*SCHRIFTLICHE ANWEISUNG A*.
Nenne alle Pfarreien, die auf der folgenden Seite genannt werden.

Die Pfarreien St. Gottfried/Maximilian Kolbe, Heilig Geist und St. Sebastian haben vom Bistum die Vorgabe bekommen, ihre pastorale Struktur und Konzeption neu aufeinander abzustimmen. Der Kooperationsrat der drei Pfarreien hat den Auftrag gegeben, in den jeweiligen Pfarreien Vorschläge für eine gemeinsame pastorale Kooperation zu machen. Der Pfarrgemeinderat St. Sebastian hat in einer Klausurtagung am 25.08.2007 Vorschläge erarbeitet. Die Gemeindeversammlung hat diese Vorschläge diskutiert und darüber beschlossen.

*AUFGEFÜHRTE EINTRÄGE*.
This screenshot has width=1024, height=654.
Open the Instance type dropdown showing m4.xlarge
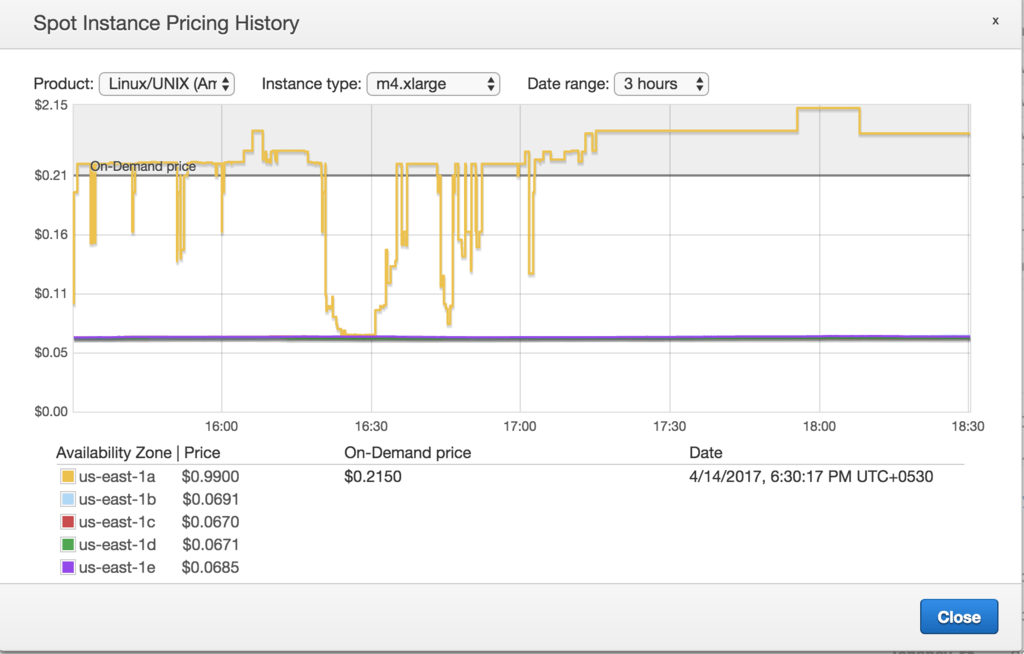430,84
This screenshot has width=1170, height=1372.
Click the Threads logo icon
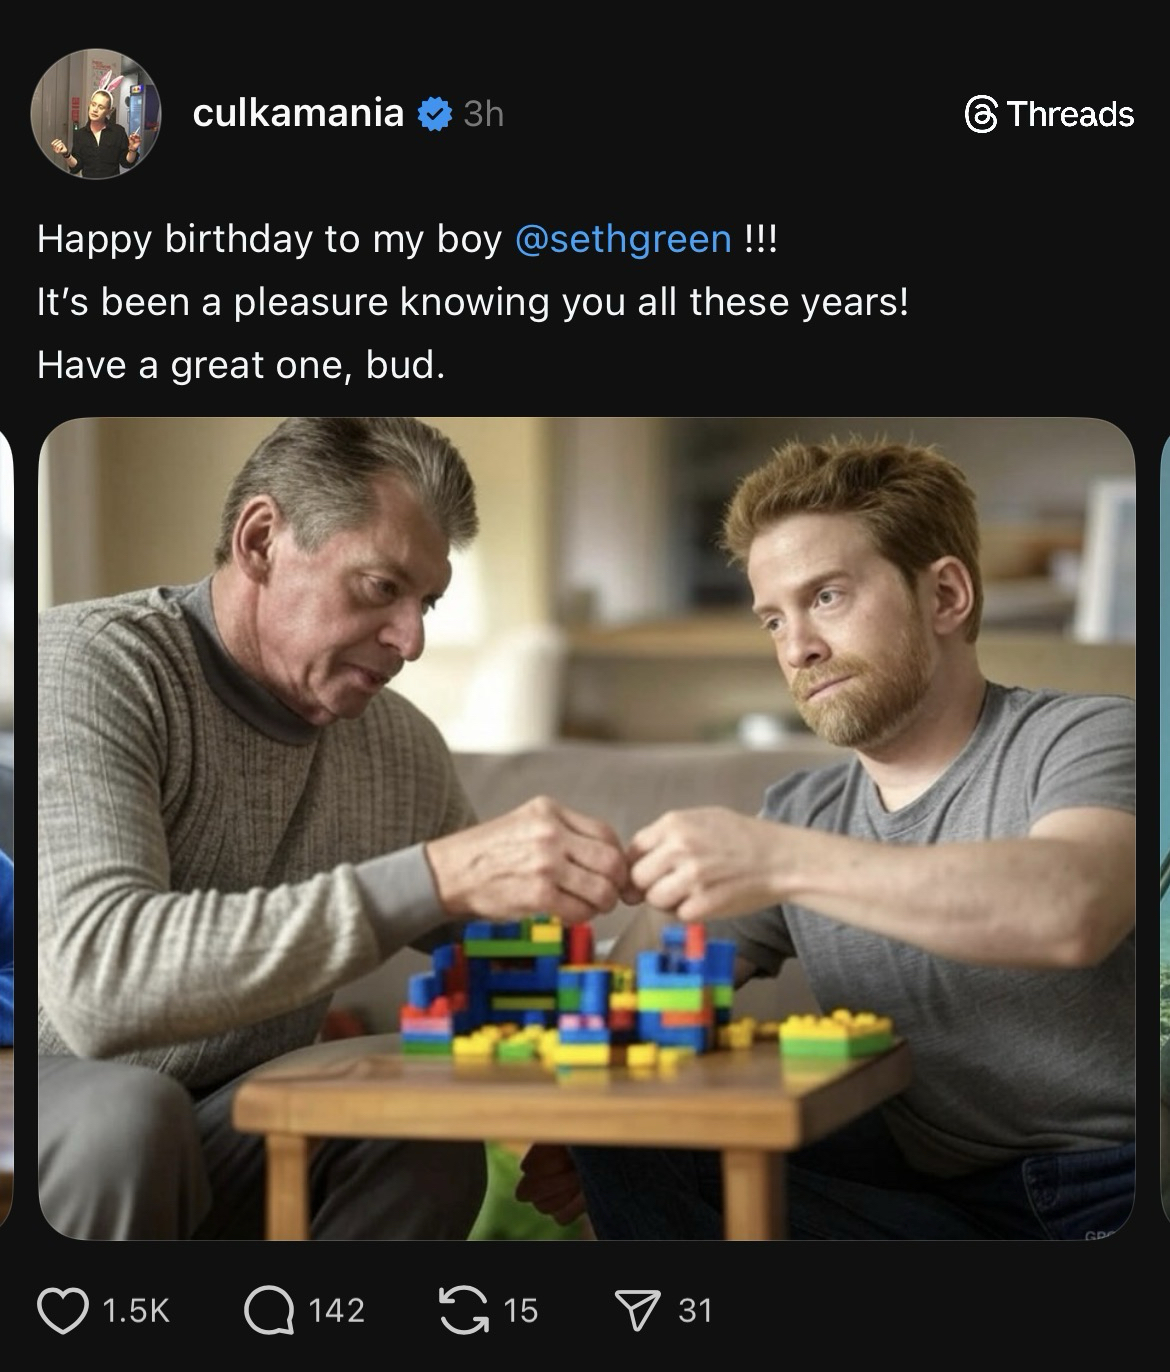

*SCHRIFTLICHE ANWEISUNG B*.
Wandle den Teil der Auflistung, der mit der Zeile beginnt, die "This screenshot has width=1170, height=1372." enthält, und mit dem Ende der Auflistung schließt, in eine JSON-Liste von Zeichenketten um, mit einer Zeichenkette pro Zeile und ohne Leerzeilen. Lass die Bilder dabei weg.

*ERGEBNIS DER AUFGABE A*.
St. Gottfried/Maximilian Kolbe, Heilig Geist, St. Sebastian

*ERGEBNIS DER AUFGABE B*.
[
  "This screenshot has width=1170, height=1372.",
  "Click the Threads logo icon"
]